In the branch of mathematics known as topology, the topologist's sine curve is an example that has several interesting properties.

It can be defined as a subset of the Euclidean plane as follows. Let S be the graph of the function sin(1/x) over the interval (0,1]. Now let T be S union {(0,0)}. Give T the subset topology as a subset of the plane. T has the following properties:

• It is connected but not locally connected or path connected.

• It is not locally compact, but it is the continuous image of a locally compact space. (Namely, let V be the space {-1} union the interval (0,1], and use the map f from V to T defined by f(-1) = (0,0) and f(x) = (x,sin(1/x)).)

Two variations of the topologist's sine curve have other interesting properties.

The closed topologist's sine curve can be defined by taking the same set S defined above, and adding to it the set {(0,y) | y is in the interval [-1,1] }. It is closed, but has similar properties to the topologist's sine curve -- it too is connected but not locally connected or path connected.
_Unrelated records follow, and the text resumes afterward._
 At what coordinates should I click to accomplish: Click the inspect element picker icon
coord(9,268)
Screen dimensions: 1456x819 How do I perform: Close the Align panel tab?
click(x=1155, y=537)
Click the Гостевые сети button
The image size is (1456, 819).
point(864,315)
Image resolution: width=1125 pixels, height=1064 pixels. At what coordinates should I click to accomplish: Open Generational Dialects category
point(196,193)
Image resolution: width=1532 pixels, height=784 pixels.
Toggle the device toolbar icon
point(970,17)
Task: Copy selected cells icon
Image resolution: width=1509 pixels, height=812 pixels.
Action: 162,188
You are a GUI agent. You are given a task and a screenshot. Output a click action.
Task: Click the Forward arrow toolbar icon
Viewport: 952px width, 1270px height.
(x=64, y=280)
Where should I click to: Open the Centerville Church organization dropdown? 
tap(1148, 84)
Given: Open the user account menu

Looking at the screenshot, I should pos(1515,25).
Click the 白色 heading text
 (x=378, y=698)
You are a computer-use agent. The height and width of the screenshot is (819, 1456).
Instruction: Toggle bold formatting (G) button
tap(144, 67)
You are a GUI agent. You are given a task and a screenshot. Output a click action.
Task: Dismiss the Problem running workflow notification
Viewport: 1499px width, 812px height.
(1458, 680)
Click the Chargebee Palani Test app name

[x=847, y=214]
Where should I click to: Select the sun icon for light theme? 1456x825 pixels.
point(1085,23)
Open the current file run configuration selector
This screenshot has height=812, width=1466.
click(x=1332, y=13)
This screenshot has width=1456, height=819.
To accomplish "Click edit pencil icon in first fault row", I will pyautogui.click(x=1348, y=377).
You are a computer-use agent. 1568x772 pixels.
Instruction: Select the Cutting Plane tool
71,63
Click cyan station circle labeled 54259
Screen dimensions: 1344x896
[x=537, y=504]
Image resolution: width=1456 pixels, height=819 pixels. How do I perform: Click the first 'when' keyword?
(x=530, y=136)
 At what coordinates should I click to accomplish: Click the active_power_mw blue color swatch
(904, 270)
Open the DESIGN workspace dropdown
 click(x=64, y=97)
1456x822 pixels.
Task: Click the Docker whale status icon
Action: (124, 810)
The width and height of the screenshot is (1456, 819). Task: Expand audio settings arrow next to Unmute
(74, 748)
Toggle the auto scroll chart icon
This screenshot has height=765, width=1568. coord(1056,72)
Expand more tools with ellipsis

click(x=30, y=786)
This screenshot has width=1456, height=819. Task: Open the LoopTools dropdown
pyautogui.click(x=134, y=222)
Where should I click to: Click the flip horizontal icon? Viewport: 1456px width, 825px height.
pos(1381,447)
The extended topologist's sine curve can be defined by taking the topologist's sine curve and adding to it the set {(x,1) | x is in the interval [0,1] }. It is arc connected but not locally connected.

Image of the Curve

This is a crude plot of the Topologist's Sine Curve. There are two important notes about this plot.

1. As x approaches zero, 1/x approaches infinity at an increasing rate. This is why the frequency of the sine wave appears to increase on the left side of the graph.

2. As x increases the curve asymptotically approaches zero.

References

• Lynn Arthur Steen and J. Arthur Seebach, Jr., Counterexamples in Topology. Springer-Verlag, New York, 1978. Reprinted by Dover Publications, New York, 1995. ISBN 0-486-68735-X (Dover edition).